BarCap shall reasonably promptly notify LBHI of the appointment of
a different BarCap Services Manager, if necessary, in accordance
with Section 9.05 .
(b)
LBHI shall appoint an individual, by giving written notice thereof
to BarCap within three Business Days following the date hereof, to
act as its initial services manager (the “ LBHI Services
Manager ”), who will be directly responsible for
coordinating and managing the delivery of the LBHI Services and
have authority to act on LBHI’s behalf with respect to
matters relating to this Agreement. The LBHI Services Manager
will work with the personnel of LBHI to periodically address issues
and matters raised by BarCap relating to this Agreement.
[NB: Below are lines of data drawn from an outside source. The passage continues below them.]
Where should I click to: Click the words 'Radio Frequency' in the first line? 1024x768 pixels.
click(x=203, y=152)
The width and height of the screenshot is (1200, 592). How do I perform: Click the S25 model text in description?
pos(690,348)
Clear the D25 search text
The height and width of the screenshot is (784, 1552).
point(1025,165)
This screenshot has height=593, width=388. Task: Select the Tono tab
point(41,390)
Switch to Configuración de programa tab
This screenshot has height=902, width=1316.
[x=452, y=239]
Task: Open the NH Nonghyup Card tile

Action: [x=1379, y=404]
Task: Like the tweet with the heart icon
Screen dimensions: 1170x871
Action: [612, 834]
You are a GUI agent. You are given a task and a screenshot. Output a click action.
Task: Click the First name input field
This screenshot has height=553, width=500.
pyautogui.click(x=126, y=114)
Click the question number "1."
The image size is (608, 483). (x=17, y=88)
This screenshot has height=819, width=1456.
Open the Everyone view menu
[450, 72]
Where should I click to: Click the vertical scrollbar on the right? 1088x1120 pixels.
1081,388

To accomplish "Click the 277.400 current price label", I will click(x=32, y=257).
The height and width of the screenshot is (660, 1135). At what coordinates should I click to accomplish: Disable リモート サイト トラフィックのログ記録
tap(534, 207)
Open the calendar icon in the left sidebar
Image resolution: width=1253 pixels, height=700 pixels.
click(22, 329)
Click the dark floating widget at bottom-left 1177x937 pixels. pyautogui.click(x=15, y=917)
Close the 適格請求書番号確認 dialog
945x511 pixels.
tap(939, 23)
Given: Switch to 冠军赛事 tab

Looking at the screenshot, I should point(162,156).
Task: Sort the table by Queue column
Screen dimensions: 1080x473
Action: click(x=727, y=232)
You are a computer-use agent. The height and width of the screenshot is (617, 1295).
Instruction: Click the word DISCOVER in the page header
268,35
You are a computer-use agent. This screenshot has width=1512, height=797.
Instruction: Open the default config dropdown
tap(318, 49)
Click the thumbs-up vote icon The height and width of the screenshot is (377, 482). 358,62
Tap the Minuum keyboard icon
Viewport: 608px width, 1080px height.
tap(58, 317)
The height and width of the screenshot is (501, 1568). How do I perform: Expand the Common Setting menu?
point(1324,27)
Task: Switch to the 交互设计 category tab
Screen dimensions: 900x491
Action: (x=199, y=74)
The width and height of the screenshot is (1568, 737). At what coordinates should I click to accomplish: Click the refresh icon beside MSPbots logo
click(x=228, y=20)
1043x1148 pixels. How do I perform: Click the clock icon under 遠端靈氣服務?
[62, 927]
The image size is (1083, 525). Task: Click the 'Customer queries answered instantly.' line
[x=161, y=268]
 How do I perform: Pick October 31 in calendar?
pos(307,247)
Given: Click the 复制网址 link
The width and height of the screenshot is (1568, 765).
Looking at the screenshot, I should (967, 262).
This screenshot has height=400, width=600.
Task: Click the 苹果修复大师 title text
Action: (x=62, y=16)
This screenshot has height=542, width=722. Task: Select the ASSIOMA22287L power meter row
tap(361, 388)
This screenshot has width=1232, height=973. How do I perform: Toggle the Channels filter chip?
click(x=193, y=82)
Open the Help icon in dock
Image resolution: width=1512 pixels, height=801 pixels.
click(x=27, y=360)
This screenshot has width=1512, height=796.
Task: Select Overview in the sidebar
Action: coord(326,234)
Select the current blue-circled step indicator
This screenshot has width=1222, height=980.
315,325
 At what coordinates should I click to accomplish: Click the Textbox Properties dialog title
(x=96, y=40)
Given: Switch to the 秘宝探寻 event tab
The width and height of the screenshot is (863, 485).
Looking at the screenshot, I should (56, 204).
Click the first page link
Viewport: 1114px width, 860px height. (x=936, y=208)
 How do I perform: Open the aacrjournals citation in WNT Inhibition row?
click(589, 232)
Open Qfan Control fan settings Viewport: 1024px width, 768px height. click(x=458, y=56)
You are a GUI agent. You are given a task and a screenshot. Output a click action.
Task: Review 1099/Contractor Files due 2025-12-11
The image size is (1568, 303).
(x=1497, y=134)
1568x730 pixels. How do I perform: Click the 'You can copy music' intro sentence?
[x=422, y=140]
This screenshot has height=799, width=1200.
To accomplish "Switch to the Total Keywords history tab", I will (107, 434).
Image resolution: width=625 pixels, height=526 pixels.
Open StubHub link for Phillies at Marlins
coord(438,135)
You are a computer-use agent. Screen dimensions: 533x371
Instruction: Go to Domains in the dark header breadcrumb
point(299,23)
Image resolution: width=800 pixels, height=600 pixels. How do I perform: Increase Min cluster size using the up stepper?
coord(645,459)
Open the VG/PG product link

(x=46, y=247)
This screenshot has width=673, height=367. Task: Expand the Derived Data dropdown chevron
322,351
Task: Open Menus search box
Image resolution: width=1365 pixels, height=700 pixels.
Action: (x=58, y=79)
Notwithstanding the requirements of Section 9.05 , all
communications from BarCap to LBHI pursuant to this Agreement
regarding routine matters involving the Services shall be made
through the LBHI Services Manager, or such other individual as
specified by the LBHI Services Manager in writing and delivered to
BarCap by email or facsimile transmission with receipt
confirmed. LBHI shall reasonably promptly notify BarCap of
the appointment of a different LBHI Services Manager, if necessary,
in accordance with Section 9.05 .
Section 2.04
Personnel; Authorized Signatories . The Provider will
have the right, in its sole discretion, to (i) designate which
personnel or third party service providers it will assign to
perform Services, and (ii) remove and replace such personnel
or third party service providers at any time.
Section 2.05
Performance and Receipt of Services . The following
provisions shall apply to the Services:
(a)
Security and Privacy . Each Provider and Recipient
shall at all times comply with its own then in-force security
guidelines and policies applicable to the performance, access
and/or use of the Services and Information Systems. Where a
Provider or Recipient receives access to the other party’s
Information Systems, then it shall also comply with such other
party’s security guidelines and policies. The parties
acknowledge that historically the Services governed by this
Agreement have been rendered within a single group of related
entities and a shared security environment, and that in order for
Services to be rendered among and between the BarCap Entities and
the LBHI Entities as unrelated entities additional systems,
procedures, guidelines and policies may need to be established to
render the Services in compliance with Law, regulation, and
applicable privacy and security policies. Each of the LBHI
Entities and the BarCap Entities shall use its reasonable efforts
to establish such additional systems, procedures, guidelines and
policies in a manner that will not disrupt the rendering of
Services or the LBHI Retained Businesses or the Business,
respectively. Recipient shall bear all of its own costs and
expenses in connection with such an effort; Provider’s costs
and expenses in connection with such an effort will be included in
the Service Charges to the extent directly related to providing the
Services.
(b)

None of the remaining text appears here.